Em 1738, foi nomeado para a embaixada portuguesa em Londres, onde permaneceria por seis anos. No início do reinado de José I, recebeu o Ministério dos Negócios Estrangeiros e da Guerra. Depois, assumiu o Ministério da Administração das Minas do Brasil. E logo se revelou a mola mestra da nova administração nas lutas travadas com os jesuítas, com a velha nobreza portuguesa, com a Espanha, com os ingleses e com os franceses. Após a ocorrência de um terremoto em Lisboa (1775), assumiu a reconstrução da cidade, absorvendo o restante de poder que ainda não tinha. Tornou-se então o “homem forte” do governo. Uma de suas primeiras preocupações foi reforçar o aparelho do estado. Para isso, brigou com quase todos. 

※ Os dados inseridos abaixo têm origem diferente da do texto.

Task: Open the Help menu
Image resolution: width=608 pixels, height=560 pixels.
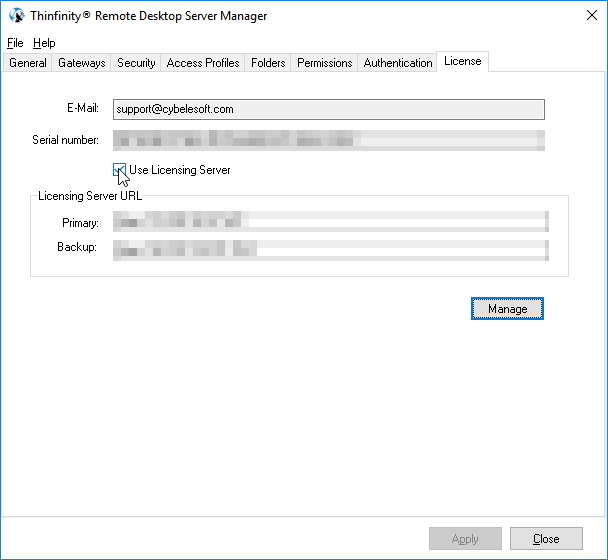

Com a criação da Companhia Geral da Agricultura dos Vinhos do Alto Douro, em 1756, que adquirira o direito do monopólio da venda na cidade do Porto e de exportação para o Brasil, subiu o preço do quartilho de vinho nas tavernas da cidade. O povo reagiu contra o aumento — e foi violentamente reprimido. Com o objetivo de evitar a reação dos mais poderosos, proibiu a exportação do ouro e tentou limitar os principais benefícios e lucros a grupos restritos e privilegiados. Para estabelecer um sistema de defesa do grande mercador e conseguir a simpatia de parte da nobreza, criou algumas companhias comerciais: Companhia da Ásia (1753), Companhia do Pará e Maranhão (1755), Companhia da Pesca da Baleia (1756) e Companhia de Pernambuco e Paraíba (1759). Por outro lado, a fim de limitar o dinheiro disponível pelo pequeno comércio, regulamentou os empréstimos a juros, reduziu os direitos do tabaco e fixou os preços de compra e encargos de fretes.

A maior parte dessas medidas fiscais visava especialmente ao comércio com a principal colônia — o Brasil. Tais medidas despertaram violentas reações: luta armada no Brasil, revoltas populares no Porto, um atentado contra o rei e antagonismos dentro da burguesia de Lisboa. A todas essas revoltas, respondeu com repressão ainda mais violenta. Externamente, não obstante os conflitos de interesse entre portugueses e britânicos, sua política continuava a se apoiar na InglaterraNa última fase de seu governo, a oposição passou a exercer uma pressão cada vez mais consistente. Enquanto isso, ele procurava incrementar um certo tipo de instrução: promoveu a montagem da Aula de Comércio e do Real Colégio dos Nobres, além da criação da Real Mesa Censória, que tinha por função administrar e dirigiras escolas menores, fazendo parte de um amplo esquema de repressão que incluía o controle dos livros. Era a primeira vez que se tomavam providências no sentido de reorganizar os estudos depois dos alvarás de 1759 e 1760,

Essa decisão tirava dos jesuítas o direito de ensinar. Em 1752, foi efetuada a reforma da Universidade de Coimbra. De acordo com os historiadores, essa medida foi o maior mérito do seu governo. Com a morte do rei, que lhe dava total apoio, iniciou-se a reviravolta. Com a assunção da rainha Maria I, foi obrigado a sair de Lisboa, apedrejado pelo povo. Em 1779, um ano e meio após o seu afastamento, começou um processo em que foi acusado de abuso de poder, roubo e outros tipos de fraude. Tentou se defender, transferindo a responsabilidade de seus atos ao rei José I. Segundo ele, o monarca era o único culpado pelas perseguições e violências de que era acusado. A rainha considerou sua defesa um atentado à memória de seu pai. Ordenou, então, uma sindicância para apurar os atos do marquês. Foi condenado, mas devido à sua avançada idade (oitenta anos) e suas péssimas condições de saúde, acabou sendo desterrado. Faleceu em 1782.